Dental Insurance Verification

Before providing dental care, it is imperative to confirm how a patient will pay for your services. In many cases, patients will expect you to file a claim on their behalf through a dental insurance plan. Verifying insurance eligibility will reduce collection challenges but add to the workload for the front office team.

 

There are several ways to verify insurance eligibility; via fax, insurance company webpages, using a third party such as eCentral, or by phone to an insurance company representative. In some practices, there is adequate front office staff for a thorough eligibility verification process. In others, the return on investment for a thorough process does not balance the time investment. There are two different insurance verification models to choose from; you will need to pick the best model for your practice.

 

 

1. A Thorough and Complete Benefits Verification Process

 

This verification form can assist you with a thorough and complete verification process. You will need to collect the patient’s full benefits and enter the data into your practice management software. This will create the most accurate treatment plan to reflect the patient’s financial responsibility. When using this system, we encourage your team to collect insurance information and verify all benefits and eligibility before the patient comes in for their appointment. You will need to gather the following information:

  • Patient’s name and date of birth
  • Name of the primary insured
  • Social security number of primary insured
  • Insurance carrier
  • ID number
  • Group number
  • Contact information for the insurance company; including phone number, website, and address for submitting claims

While we recognize this process to be the most accurate, it is the most time-consuming. We also realize phone verification through an insurance representative can result in incorrect information. Be prepared to use good verbal skills when explaining estimates provided, rely on the information you have received, but understand it is not a guarantee of payment. Ultimately, the patient is financially responsible for the care provided.

Request an editable version of the Thorough Verification Form from Practice Support Team.

 

 

2. A Simplified, Shorter Eligibility Verification

 

You may choose a simplified approach to the insurance verification process by eliminating (or reducing) the need for phone calls with insurance representatives. You will utilize information gathered from insurance company websites and faxes to create estimates.

In this scenario, you are using general estimating guidelines without the time investment of the thorough and complete benefits verification process. You will enter eligibility data into your practice management software to create estimates. We recommend you estimate high to reduce the possibility of conflict when the patient balance is higher than expected.
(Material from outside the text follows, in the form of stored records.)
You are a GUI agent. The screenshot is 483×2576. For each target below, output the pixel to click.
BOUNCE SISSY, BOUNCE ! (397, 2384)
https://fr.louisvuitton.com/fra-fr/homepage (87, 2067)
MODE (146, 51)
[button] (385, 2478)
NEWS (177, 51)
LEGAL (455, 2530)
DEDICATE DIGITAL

With a simplified version of the benefits form, your front office team members will need to clearly explain the estimates on the treatment plan are ONLY estimates; any amount not paid by the insurance company will be the patient’s responsibility. This approach is less time-consuming while providing a ballpark estimate for the patient.
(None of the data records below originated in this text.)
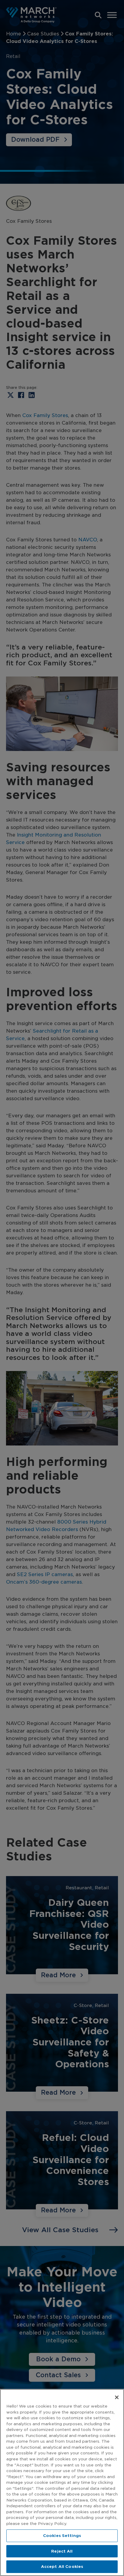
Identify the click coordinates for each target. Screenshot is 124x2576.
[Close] (116, 2397)
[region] (62, 2482)
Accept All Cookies (62, 2566)
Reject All (62, 2551)
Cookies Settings (62, 2535)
We recommend you pre-determine benefits for larger cases when using this simplified, shorter eligibility verification process.

Request an editable version of the Short Verification Form from Practice Support Team.

 

 

Organized procedures for collecting patient information and verifying insurance eligibility will help facilitate streamlined claims and billing processes. With either method, you must educate your patients on the limitation of dental insurance and stress your desire to provide the care they need while helping them navigate the insurance process. The Practice Support Team is available to help you set up a verification process and protocol that works for your practice.